The RVF DST brings together a wealth of relevant data for monitoring climate variability and other RVF risk factors, including: observed and forecasted precipitation and anomalies; Normalized Difference Vegetation Index and anomalies; land surface temperature; El Niño forecasts; past and current RVF occurrences; estimates and geographic distribution of susceptible, at-risk livestock species; human populations; market places; road networks; animal trade routes; water bodies and irrigation areas; land cover; soil.
In addition, the tool offers expert knowledge on RVF eco-epidemiology, risk assessment and categorization, analytical functions and charts of trends in major risk factors, as well as recommended actions to guide appropriate responses to RVF at country level. An automated risk analysis report with charts of major risk factors, estimated animals at risk and risk maps can be downloaded.

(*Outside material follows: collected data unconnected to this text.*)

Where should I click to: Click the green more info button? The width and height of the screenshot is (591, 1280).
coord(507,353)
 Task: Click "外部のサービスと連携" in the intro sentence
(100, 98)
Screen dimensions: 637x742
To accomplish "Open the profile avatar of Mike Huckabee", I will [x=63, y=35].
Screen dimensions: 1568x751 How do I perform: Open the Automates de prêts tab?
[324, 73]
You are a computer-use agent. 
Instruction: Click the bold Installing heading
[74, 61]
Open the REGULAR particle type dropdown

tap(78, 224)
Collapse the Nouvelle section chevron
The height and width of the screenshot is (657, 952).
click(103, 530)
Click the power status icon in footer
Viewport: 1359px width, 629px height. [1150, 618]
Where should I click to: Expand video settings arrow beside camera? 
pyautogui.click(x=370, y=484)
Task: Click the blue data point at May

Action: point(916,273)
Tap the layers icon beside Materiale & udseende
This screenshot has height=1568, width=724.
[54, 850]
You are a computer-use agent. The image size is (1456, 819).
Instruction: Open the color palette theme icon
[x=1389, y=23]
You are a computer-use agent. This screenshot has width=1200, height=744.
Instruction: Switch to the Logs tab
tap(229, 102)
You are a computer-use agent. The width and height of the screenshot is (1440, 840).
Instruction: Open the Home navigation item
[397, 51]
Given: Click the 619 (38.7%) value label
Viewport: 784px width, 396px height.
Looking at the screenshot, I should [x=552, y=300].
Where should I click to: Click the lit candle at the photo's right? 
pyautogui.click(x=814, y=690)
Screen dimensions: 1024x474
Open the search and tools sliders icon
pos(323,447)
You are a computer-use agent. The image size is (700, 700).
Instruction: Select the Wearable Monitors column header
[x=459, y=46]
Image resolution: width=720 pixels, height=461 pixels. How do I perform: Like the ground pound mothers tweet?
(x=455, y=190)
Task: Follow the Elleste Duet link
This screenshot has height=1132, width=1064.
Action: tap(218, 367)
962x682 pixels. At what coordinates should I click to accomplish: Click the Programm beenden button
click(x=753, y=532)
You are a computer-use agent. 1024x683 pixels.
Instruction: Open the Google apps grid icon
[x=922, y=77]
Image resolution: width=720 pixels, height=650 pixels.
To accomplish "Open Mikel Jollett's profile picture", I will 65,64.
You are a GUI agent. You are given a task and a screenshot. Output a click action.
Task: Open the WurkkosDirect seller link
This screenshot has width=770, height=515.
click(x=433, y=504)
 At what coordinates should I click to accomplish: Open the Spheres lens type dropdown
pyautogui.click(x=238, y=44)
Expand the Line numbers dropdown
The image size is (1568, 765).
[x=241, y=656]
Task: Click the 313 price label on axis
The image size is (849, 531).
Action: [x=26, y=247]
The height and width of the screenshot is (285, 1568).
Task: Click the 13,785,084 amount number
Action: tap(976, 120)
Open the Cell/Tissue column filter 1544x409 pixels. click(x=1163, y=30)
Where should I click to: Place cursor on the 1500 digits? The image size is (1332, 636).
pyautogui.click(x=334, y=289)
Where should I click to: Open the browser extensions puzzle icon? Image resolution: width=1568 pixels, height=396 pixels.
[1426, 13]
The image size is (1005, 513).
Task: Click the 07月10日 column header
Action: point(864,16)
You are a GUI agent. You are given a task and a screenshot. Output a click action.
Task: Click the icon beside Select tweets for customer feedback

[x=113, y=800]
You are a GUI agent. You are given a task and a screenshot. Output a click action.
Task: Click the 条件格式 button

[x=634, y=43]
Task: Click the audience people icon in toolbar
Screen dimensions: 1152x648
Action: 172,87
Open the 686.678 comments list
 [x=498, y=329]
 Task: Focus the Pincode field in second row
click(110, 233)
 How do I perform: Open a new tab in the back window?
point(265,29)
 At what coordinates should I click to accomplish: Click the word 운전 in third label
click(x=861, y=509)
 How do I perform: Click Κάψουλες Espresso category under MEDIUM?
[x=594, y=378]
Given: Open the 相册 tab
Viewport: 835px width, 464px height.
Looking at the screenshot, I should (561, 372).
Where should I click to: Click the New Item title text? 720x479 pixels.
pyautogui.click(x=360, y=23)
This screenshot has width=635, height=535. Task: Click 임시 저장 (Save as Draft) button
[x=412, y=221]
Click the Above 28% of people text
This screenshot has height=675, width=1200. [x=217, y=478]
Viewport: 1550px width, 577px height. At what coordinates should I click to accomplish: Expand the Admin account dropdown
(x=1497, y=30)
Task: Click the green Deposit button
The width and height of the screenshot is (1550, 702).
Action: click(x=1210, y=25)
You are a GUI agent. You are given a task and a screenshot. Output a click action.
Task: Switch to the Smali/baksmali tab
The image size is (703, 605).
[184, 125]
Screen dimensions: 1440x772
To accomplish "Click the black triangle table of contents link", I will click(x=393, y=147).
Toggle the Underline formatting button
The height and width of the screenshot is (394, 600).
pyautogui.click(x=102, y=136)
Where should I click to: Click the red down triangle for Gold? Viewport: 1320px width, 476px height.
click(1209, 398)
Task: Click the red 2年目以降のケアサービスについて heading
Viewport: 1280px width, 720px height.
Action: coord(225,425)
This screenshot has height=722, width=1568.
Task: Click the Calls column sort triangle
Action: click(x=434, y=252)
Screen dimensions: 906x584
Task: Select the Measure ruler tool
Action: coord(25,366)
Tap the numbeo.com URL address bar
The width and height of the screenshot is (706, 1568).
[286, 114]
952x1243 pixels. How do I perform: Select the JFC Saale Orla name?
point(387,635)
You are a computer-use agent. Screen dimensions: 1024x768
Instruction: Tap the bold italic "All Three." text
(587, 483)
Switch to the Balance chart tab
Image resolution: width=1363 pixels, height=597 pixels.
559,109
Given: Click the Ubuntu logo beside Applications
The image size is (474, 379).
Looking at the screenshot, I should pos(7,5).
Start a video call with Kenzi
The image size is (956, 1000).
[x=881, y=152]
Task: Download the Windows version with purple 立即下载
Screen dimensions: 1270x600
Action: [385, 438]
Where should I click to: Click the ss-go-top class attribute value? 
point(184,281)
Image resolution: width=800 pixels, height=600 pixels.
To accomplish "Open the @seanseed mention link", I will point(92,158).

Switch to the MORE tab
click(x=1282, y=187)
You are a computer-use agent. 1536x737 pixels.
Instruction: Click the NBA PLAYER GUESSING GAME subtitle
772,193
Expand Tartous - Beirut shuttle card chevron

The RVF DST, developed as part of the early warning component of EMPRES, is being implemented by FAO’s Emergency Centre for Transboundary Animal Diseases (ECTAD) to strengthen RVF preparedness, response and contingency plans. It was created through the input of a pool of international, regional and national experts, as well as epidemiologists from national veterinary services. Adopting a collaborative approach has helped to ensure the sustainability of the RVF DST by cultivating ownership among the beneficiaries.
Developed in 2019, the RVF DST was integrated in the online FAO Hand‑in‑Hand geospatial data platform in July 2020 and piloted in three RVF endemic countries in East Africa – Kenya, Uganda and the United Republic of Tanzania – to provide decision-makers with near real‑time RVF risk maps and assessments, which are updated on a monthly basis at 250 meters of spatial resolution. Covering the period of January 2003 to the present day, the data is provided in near real time.
The Hand-in-Hand geospatial platform is a web-based dashboard providing a suite of geospatial data from FAO and other agencies for use by all countries and partners, promoting transparency and collaboration. The platform has significantly increased the interoperability of FAO geospatial data and the cost-effective maintenance and sustainability of different FAO geospatial applications, including the RVF DST. Timely and reliable information on disease occurrence and its risk factors enhances early warning and response to transboundary animal diseases (TADs) including RVF, and supports their progressive control and elimination.
The RVF DST has enhanced the Organization’s capacity to identify high-risk areas and issue alerts and early warning messages for prevention and control in countries at risk of RVF occurrence. These alerts and messages are issued well before the reporting of the first signs of RVF infection in the countries with a prediction capacity of at least 1-2 months. The output of the tool is used together with results from other RVF monitoring and surveillance activities (such as sentinel herd monitoring) and expert knowledge for near real-time validation of the RVF potential hotspots to inform decision-makers and support early response.
Overall, the RVF DST has contributed to an improved state of vigilance and preparedness in the Eastern African region and enhanced collaboration between FAO, national veterinary services and strategic regional partners such as the World Health Organization (WHO), the Intergovernmental Authority on Development (IGAD), and the World Organisation for Animal Health (OIE) beneficiaries.
The tool is used to build capacity for early warning and forecasting at country level, and demonstrates how near real-time modelling, risk forecasting and digital innovation can enhance preparedness and anticipatory actions.